What I CAN tell you is that SOME (maybe about 25%) of kids with autism show improvements in some autistic symptoms when they are treated with an anti-viral medication that treats herpes and roseola viruses. I wil [sic] provide more details and research on this issue in the Autism Book next year (so don't ask me to post any more info on that right now). So, roseola virus MAY play a role in some kids' autism.Since this scared several moms on the board, we decided to take a look at that and some other papers that infer such an association. Singh et al. had a patient group (with autism) aged 4-12 years old (n=48) with no mention of how these children were selected but blood samples from the autistic group were 'supplied by their parents nationwide'. A 'control' group, if you can even call it that, consisted of serum samples they had from previous studies from non-autistic people aged 5-50 years old (n=34; <12 n="19;">12 years old, n=15).
What we don't know, however, is whether or not getting roseola or another viral illness near the MMR vaccine poses any risk for autism.
They did not describe how they set their positive serology criteria, only what they were, nor did they define how many replicates, if any they performed. The information provided is inadequate to reference manufacturers' protocols. Since they were testing for measles IgG and hhv-6 IgG, the former would have, presumably, been acquired via vaccination, the latter by natural infection yet the authors did not ascertain any medical history regarding these parameters.
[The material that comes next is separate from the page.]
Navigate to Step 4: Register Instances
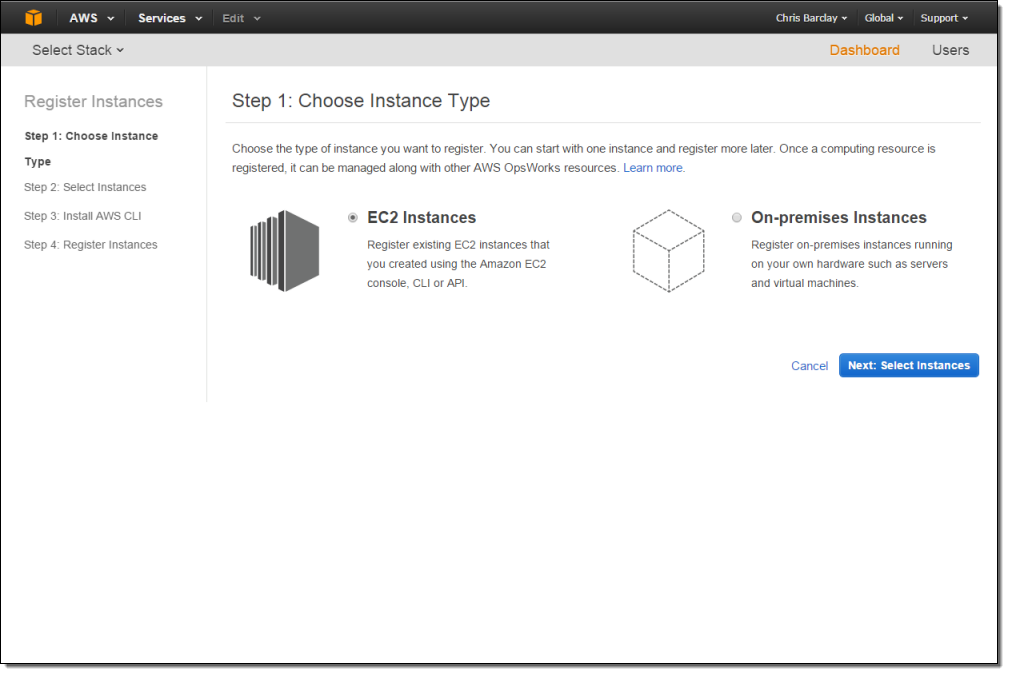 pos(90,245)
It is also important to note that the brain autoantibody assays were internally validated only, not by any other investigators.
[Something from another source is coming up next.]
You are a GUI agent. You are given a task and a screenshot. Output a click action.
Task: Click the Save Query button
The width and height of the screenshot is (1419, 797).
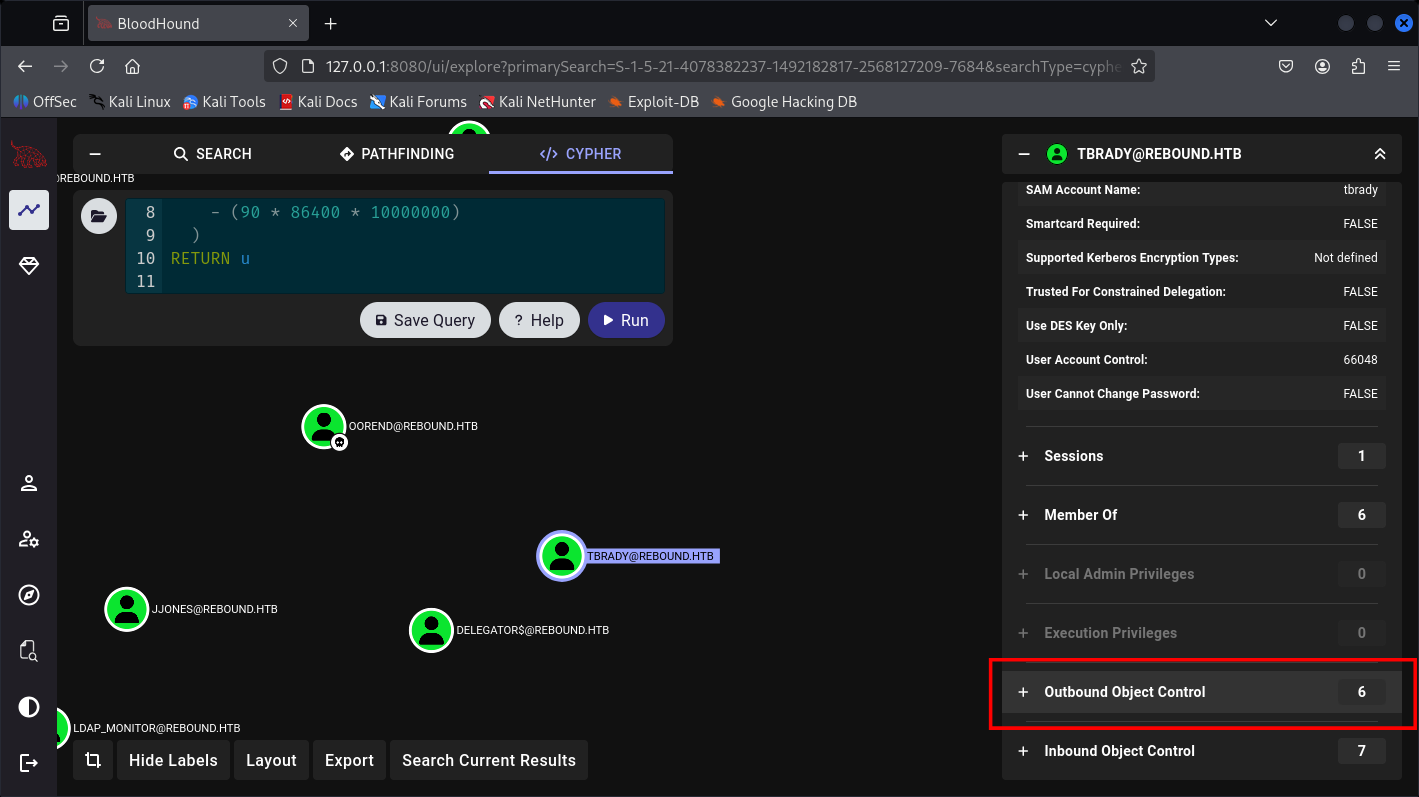pos(425,320)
There were no differences between either of the groups in terms of antibodies detected for either measles or hhv-6. In Table 1, there were 6 results in each group left off for the hhv-6 IgG analysis with no explanation as to why. Selection biases were not controlled for since there were no selection criteria to begin with. The anti-MBP and anti-NAFP presences in the autistic group cannot be explained by the mere presence of measles and HHV-6 antibodies without having adequate medical histories on the groups.
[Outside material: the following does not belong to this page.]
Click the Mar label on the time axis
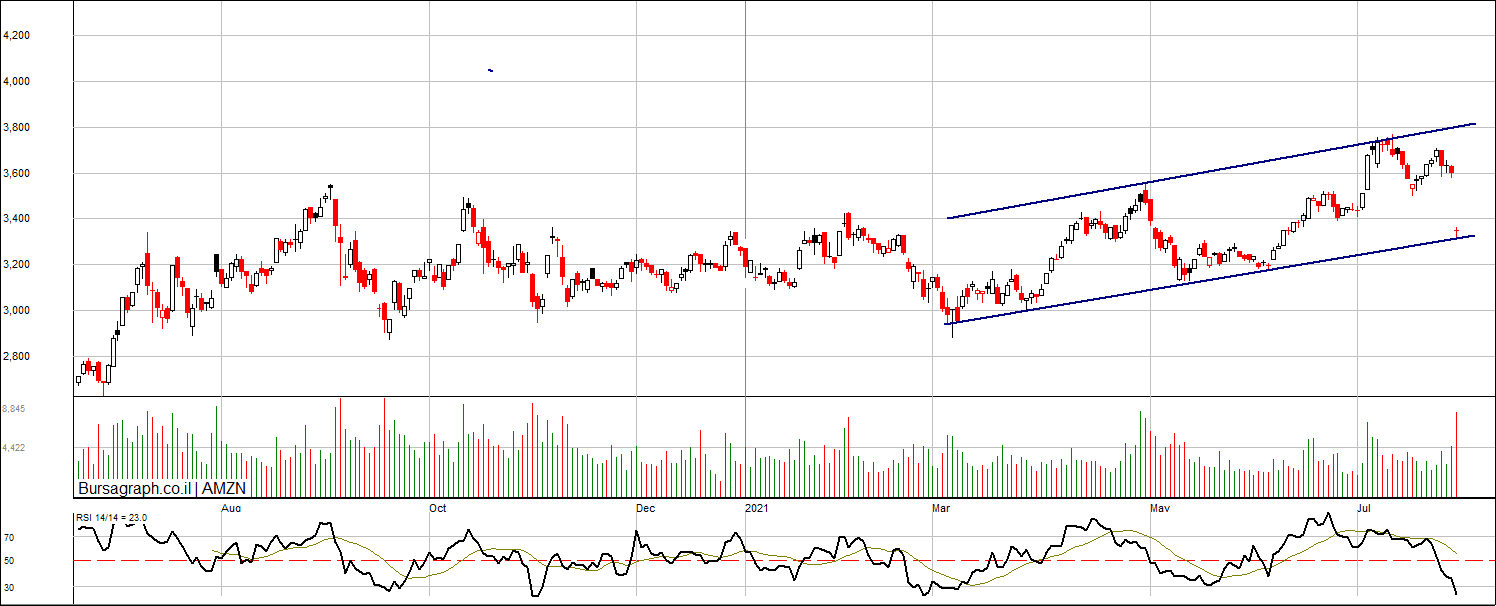The height and width of the screenshot is (606, 1496). [941, 508]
Congenital viral illnesses, i.e. in-utero infections, such as rubella, herpes and cytomegalovirus and possibly even transfer of maternal autoantibodies, have been shown to be aetiological agents in the onset of autism in a small subset of children (Yamashita et al. 2003 and Zimmerman et al. 2006). Singh et al. are attempting to establish viral or vaccine-derived autoantibody reactions in children with autism. They say,
This was an excellent rate of seroconversion post-MMR immunisation since virtually all subjects in the study had their MMR immunisations and none had any history of wild-type measles virus infection.Something is off with this statement since they didn't provide any medical history for any of the subjects and since they didn't detect anti-measles IgG in 18% and 15% of their control and autistic groups, respectively, either something is wrong with the sensitivity of their test and/or virtually all of the subjects were not vaccinated. This is the erroneous conclusion that the authors then make,
As reported here, we found that positive titres of both measles and HHV-6 antibodies are related to brain autoantibodies, I.e., the higher the virus antibody titre the greater the chance of brain autoantibody. Since this chance was higher for measles virus antibody and MBP autoantibody, it is quite possible that the measles infection is an earlier event in autoimmunity to myelin (MBP) whereas HHV-6 infection may exist as a co-infection or reactivation mechanism.So the authors are inferring a measles infection when they only had antibodies from vaccination and then hhv-6 reacted synergystically with measles vaccination to cause autism. That is quite a leap since they could have found antibodies to anything and correlated those with anti-brain autoantibodies since we don't know the selection criteria and medical histories for the autistic group. Also, they are not presenting any statistical analysis of the relationship between antibody titers. Furthermore, no other clinical findings were reported in the autistic group to support what is nothing more than a hand-waving, free-association.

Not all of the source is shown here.